■ PROBLEM TO SOLVE: Look through the records below for the line with "[다음] (730, 983)" and the line with "[AI 이미지 생성기] (44, 381)", then return those lines and all lines between, exactly.

■ DATA PROVIDED:
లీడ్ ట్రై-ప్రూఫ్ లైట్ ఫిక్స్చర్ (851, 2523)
--
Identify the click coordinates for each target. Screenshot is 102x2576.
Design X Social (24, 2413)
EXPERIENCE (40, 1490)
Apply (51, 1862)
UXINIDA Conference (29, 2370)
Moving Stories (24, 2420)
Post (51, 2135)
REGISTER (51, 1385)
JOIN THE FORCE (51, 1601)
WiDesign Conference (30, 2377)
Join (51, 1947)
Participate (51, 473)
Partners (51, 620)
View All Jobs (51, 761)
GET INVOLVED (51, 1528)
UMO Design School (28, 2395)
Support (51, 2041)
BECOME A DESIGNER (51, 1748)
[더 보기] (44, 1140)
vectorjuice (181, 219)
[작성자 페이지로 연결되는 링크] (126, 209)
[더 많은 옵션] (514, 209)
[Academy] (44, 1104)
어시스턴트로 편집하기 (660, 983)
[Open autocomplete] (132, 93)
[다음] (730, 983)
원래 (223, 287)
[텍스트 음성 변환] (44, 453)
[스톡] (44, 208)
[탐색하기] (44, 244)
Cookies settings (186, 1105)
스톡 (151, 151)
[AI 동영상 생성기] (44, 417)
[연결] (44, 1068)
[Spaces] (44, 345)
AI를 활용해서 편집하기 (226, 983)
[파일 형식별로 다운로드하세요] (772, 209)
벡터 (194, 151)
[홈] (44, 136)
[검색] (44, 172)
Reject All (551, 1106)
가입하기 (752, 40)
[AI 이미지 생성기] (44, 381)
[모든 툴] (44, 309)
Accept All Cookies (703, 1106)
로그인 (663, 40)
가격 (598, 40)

■ SOLUTION TO THE PROBLEM:
[다음] (730, 983)
원래 (223, 287)
[텍스트 음성 변환] (44, 453)
[스톡] (44, 208)
[탐색하기] (44, 244)
Cookies settings (186, 1105)
스톡 (151, 151)
[AI 동영상 생성기] (44, 417)
[연결] (44, 1068)
[Spaces] (44, 345)
AI를 활용해서 편집하기 (226, 983)
[파일 형식별로 다운로드하세요] (772, 209)
벡터 (194, 151)
[홈] (44, 136)
[검색] (44, 172)
Reject All (551, 1106)
가입하기 (752, 40)
[AI 이미지 생성기] (44, 381)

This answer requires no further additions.